INFORMATION PROVIDED: Begin
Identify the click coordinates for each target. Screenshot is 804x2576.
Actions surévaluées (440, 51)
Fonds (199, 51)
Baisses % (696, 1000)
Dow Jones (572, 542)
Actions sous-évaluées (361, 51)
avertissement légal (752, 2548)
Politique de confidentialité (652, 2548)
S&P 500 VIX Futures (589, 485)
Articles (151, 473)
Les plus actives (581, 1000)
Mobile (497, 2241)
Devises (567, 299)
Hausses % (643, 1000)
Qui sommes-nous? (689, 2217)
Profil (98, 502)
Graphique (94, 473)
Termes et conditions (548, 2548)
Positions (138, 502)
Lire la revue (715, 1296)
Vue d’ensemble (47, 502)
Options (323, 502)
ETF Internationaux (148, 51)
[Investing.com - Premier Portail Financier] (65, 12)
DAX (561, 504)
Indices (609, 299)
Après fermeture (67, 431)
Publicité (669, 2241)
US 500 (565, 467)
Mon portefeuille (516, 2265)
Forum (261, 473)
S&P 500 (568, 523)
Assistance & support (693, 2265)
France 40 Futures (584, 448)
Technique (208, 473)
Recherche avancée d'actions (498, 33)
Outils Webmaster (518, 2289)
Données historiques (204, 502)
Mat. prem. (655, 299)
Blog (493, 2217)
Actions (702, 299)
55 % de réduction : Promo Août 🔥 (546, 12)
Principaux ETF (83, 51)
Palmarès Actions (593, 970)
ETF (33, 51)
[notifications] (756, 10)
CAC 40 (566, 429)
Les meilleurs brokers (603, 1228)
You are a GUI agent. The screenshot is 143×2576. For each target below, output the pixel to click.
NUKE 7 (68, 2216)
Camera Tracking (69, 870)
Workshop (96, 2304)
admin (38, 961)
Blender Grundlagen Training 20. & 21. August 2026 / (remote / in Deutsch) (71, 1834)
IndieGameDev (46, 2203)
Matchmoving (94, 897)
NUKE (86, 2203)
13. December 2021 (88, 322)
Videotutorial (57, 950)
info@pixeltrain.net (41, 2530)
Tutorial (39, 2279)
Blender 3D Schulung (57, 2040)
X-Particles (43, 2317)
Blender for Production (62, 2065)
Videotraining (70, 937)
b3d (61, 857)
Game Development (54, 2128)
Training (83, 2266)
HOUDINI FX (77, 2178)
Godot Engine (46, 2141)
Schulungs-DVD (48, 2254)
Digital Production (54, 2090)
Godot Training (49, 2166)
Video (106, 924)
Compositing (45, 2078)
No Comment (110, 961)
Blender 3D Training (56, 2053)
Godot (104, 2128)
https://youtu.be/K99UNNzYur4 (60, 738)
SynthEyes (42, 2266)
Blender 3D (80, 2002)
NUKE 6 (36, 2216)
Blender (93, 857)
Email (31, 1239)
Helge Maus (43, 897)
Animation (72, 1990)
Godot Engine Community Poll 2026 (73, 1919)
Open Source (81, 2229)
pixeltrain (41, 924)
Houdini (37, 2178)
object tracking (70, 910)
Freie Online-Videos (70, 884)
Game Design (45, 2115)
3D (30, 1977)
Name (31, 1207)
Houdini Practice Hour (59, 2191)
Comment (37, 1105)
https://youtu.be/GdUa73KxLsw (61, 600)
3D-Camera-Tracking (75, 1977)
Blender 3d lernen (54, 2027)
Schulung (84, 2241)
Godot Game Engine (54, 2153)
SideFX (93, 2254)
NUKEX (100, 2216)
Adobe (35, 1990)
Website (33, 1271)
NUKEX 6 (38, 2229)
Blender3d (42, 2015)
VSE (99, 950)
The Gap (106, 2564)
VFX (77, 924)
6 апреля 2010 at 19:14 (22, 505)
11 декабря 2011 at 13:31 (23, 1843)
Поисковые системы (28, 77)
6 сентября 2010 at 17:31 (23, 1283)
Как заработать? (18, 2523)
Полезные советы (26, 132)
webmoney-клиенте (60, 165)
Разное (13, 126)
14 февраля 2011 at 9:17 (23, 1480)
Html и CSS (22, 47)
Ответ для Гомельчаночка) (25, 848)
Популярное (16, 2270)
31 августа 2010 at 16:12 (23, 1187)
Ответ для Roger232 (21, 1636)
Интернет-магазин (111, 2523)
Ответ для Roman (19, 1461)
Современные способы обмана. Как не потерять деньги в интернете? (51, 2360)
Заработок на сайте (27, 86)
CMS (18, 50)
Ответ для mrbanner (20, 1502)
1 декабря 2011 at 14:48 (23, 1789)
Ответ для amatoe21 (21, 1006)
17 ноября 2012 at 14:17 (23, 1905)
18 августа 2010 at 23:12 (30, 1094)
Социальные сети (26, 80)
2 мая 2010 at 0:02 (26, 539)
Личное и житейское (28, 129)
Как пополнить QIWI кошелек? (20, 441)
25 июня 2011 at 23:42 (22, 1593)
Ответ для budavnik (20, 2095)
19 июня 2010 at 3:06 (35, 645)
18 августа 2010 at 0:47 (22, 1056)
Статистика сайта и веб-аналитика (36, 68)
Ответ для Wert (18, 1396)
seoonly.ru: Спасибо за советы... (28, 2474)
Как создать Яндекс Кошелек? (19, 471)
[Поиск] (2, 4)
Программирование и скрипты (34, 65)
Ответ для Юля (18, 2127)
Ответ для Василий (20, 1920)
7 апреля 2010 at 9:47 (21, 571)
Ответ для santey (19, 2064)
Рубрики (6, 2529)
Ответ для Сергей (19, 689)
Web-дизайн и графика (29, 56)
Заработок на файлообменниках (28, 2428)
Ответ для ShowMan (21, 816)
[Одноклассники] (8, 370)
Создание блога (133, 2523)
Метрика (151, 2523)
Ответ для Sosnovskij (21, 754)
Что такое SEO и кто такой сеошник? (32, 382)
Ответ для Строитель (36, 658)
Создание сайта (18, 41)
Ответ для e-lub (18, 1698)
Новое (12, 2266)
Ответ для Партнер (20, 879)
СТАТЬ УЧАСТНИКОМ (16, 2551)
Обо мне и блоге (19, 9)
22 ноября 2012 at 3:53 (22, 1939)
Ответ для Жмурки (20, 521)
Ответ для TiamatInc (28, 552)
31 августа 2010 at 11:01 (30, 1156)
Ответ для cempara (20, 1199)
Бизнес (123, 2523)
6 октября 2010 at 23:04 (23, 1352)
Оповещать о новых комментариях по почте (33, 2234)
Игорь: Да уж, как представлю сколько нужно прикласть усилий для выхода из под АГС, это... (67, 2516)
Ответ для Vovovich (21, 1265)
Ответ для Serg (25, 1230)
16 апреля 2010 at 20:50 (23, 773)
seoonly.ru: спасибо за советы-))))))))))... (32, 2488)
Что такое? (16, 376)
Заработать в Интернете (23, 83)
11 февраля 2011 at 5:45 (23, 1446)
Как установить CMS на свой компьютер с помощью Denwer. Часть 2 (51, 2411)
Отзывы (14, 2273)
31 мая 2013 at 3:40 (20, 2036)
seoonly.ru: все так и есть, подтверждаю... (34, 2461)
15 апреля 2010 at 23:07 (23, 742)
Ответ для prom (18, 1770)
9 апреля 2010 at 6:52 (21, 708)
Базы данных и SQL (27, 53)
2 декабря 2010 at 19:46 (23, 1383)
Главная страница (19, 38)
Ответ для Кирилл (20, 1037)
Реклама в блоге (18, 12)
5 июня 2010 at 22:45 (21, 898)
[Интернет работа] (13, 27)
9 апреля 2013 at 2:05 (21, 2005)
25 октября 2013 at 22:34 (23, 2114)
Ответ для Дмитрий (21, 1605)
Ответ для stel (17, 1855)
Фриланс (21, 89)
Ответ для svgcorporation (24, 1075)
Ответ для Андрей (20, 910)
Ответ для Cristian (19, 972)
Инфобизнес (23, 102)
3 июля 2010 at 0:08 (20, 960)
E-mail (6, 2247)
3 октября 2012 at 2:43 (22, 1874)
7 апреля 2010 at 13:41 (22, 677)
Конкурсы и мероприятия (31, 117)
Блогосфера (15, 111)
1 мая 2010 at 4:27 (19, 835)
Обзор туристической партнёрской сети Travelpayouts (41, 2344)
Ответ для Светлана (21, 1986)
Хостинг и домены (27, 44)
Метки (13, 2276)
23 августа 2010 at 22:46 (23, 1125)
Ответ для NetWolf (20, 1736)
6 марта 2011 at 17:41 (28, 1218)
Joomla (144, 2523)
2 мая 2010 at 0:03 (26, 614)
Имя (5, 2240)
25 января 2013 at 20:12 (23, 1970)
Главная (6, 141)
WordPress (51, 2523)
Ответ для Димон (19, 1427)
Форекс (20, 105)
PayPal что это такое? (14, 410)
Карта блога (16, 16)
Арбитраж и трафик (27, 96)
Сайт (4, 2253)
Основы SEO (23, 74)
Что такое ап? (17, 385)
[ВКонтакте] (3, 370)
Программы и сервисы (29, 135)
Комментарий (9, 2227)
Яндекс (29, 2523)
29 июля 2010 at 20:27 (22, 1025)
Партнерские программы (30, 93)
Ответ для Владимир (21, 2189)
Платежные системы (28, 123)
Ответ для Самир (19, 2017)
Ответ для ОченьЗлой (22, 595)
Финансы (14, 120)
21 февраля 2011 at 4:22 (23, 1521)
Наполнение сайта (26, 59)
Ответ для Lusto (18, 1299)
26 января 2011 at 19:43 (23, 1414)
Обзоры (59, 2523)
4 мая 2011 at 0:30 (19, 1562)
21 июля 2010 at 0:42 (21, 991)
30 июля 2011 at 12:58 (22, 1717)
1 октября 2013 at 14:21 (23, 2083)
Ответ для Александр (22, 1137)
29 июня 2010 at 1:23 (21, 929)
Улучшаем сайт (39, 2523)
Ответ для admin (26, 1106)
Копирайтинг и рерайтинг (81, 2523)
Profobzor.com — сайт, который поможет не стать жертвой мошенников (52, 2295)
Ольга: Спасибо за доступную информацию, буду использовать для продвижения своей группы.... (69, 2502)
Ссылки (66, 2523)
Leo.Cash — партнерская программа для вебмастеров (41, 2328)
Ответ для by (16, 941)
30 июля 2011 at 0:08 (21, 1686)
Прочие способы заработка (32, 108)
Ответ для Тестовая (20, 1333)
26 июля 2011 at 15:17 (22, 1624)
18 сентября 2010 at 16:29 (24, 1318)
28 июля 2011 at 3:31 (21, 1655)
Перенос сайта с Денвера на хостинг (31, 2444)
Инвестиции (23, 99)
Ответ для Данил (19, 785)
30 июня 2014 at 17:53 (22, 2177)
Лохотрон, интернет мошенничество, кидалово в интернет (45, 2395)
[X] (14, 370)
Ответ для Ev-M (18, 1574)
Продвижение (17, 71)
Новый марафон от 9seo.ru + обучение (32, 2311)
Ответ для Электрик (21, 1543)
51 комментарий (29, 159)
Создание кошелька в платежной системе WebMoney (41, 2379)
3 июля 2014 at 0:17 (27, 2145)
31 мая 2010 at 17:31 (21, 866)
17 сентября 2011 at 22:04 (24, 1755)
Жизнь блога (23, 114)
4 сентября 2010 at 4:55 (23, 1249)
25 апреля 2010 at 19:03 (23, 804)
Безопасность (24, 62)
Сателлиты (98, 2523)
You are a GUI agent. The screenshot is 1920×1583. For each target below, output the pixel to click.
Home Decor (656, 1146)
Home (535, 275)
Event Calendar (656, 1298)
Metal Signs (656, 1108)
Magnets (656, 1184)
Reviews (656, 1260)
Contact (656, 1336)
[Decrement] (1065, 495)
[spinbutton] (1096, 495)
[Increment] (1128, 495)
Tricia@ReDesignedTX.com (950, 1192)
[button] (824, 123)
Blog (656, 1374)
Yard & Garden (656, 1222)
INFORMATION PROVIDED: End
Send back an exact copy of only the lines from the line with "Заработать в Интернете (23, 83)" up to and including the line with "2 декабря 2010 at 19:46 (23, 1383)" in the data above.

ANSWER FOR THIS EXERCISE:
Заработать в Интернете (23, 83)
11 февраля 2011 at 5:45 (23, 1446)
Как установить CMS на свой компьютер с помощью Denwer. Часть 2 (51, 2411)
Отзывы (14, 2273)
31 мая 2013 at 3:40 (20, 2036)
seoonly.ru: все так и есть, подтверждаю... (34, 2461)
15 апреля 2010 at 23:07 (23, 742)
Ответ для prom (18, 1770)
9 апреля 2010 at 6:52 (21, 708)
Базы данных и SQL (27, 53)
2 декабря 2010 at 19:46 (23, 1383)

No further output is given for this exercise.